The R92 is fast becoming a studio staple.
I had never really done much recording using ribbon microphones, other than using a Royer 121 on a guitar cabinet. I always wanted to hear what the classic ribbons, like the RCAs or Coles microphones sounded like on vocals and guitars first-hand. The problem lies in that vintage ribbons mics are extremely hard to find and maintain, as well as not being up to snuff with the recording rigors of today.

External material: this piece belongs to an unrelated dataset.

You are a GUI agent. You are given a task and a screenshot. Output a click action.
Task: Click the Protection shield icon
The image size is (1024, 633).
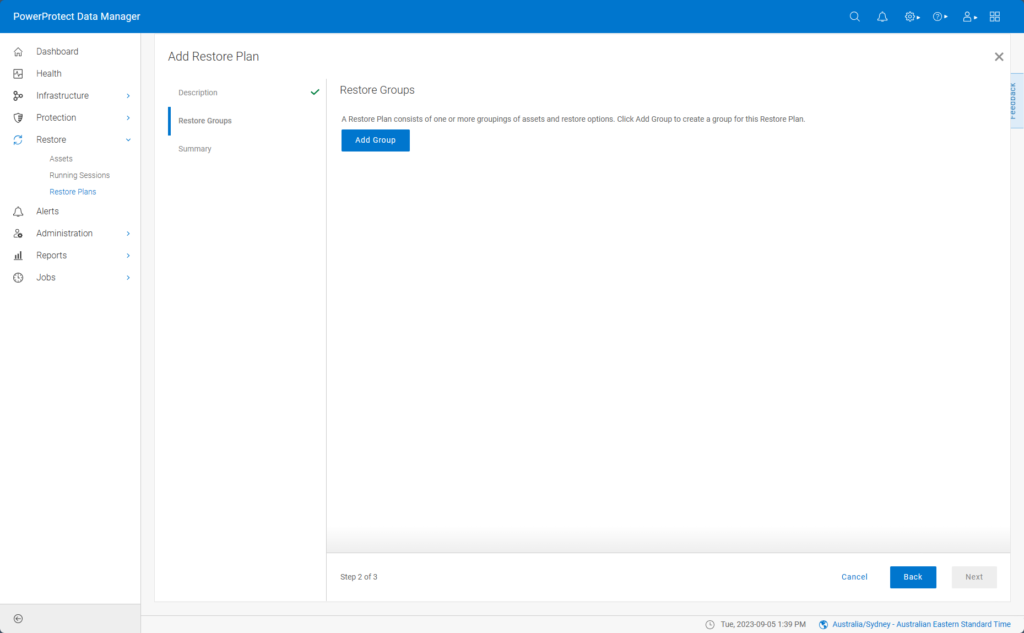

Wes Dooley, the chief engineer and president of AEA(Audio Engineering Associates), began making faithful reproductions of the vintage RCA mics like the 44BX. He’s been hugely succesful do in part by refurbishing parts for the RCAs, and then improving the specs by building his own series. The AEA R92 is designed to be an instrument mic. The front and rear lobes have slightly different tones, with one offering a higher frequency response for a “crisp” sound and the other rolling off the highs for a “smooth” sound. The smooth side is more indicative of classic ribbons offering a fatter midrange response. I could definitely tell the difference when using the front lobe on a female vocal which gave an intimate but well-defined sound without yielding harsh sibilance. I used the R92 on my tube amp about six inches away from the cab, and it gave a very warm smooth response, which sounded fat and rich. The R92 is fast becoming a studio staple, allowing engineers the opportunity to fall in love the with classic sound of a ribbon mic, while being designed with today’s music production in mind.